PROVIDED DATA =>
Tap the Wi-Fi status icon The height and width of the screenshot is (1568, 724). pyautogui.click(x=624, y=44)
--
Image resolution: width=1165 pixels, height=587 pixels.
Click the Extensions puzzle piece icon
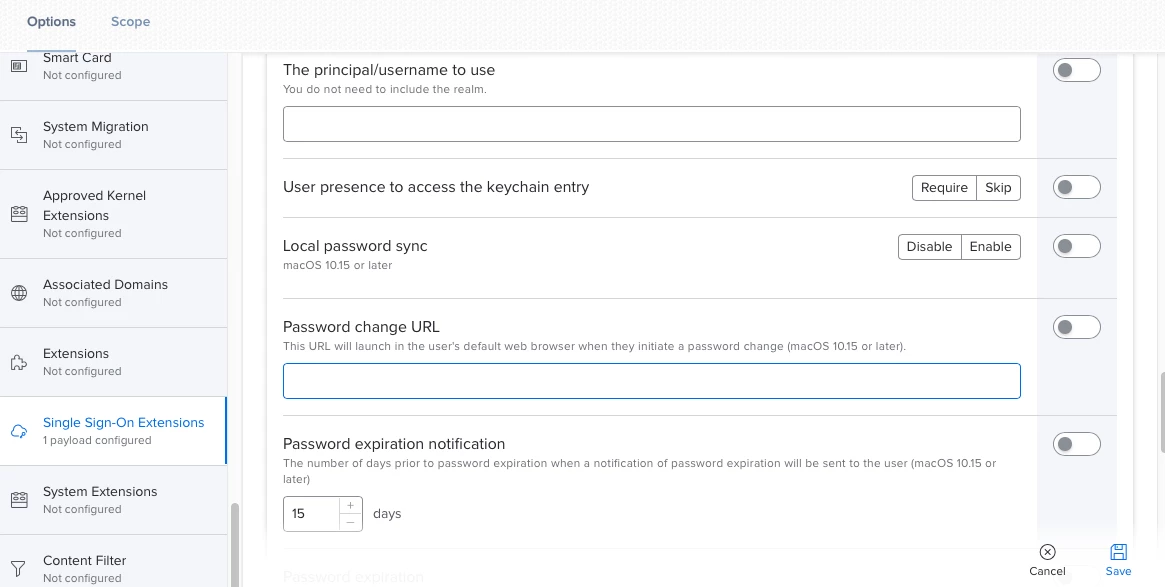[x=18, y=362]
* * *
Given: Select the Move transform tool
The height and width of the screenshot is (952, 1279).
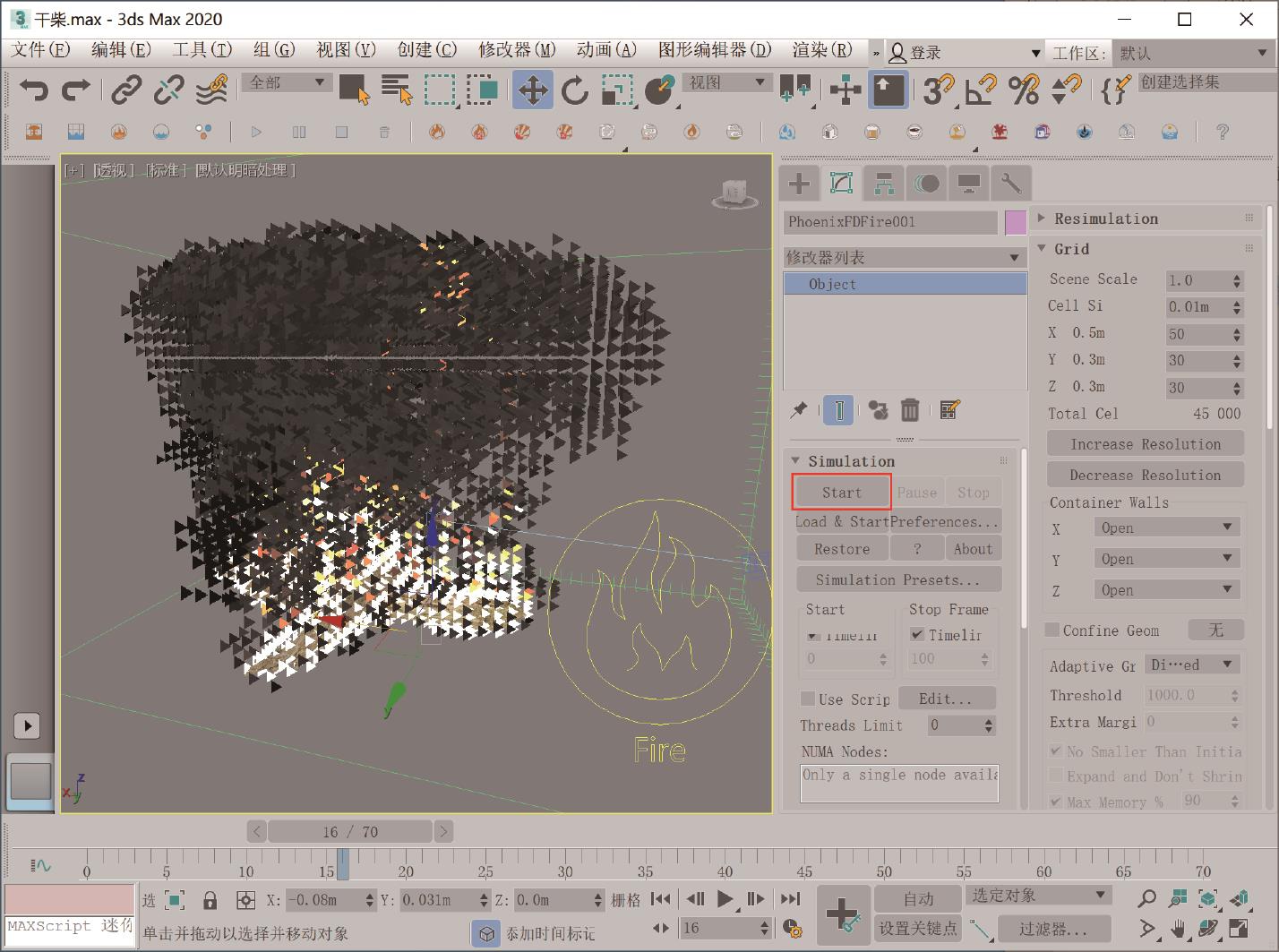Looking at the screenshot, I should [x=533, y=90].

CHALLENGE => Please convert the items, starting with the line containing "Image resolution: width=1165" and going on through the line containing "[x=18, y=362]", into a two-column CSV with the columns text and answer. Give one row per item, put each value in a single quoted field with line breaks turned into spaces, and leave the pictures out.

FULL SOLUTION =>
text,answer
"Image resolution: width=1165 pixels, height=587 pixels. Click the Extensions puzzle piece icon","[x=18, y=362]"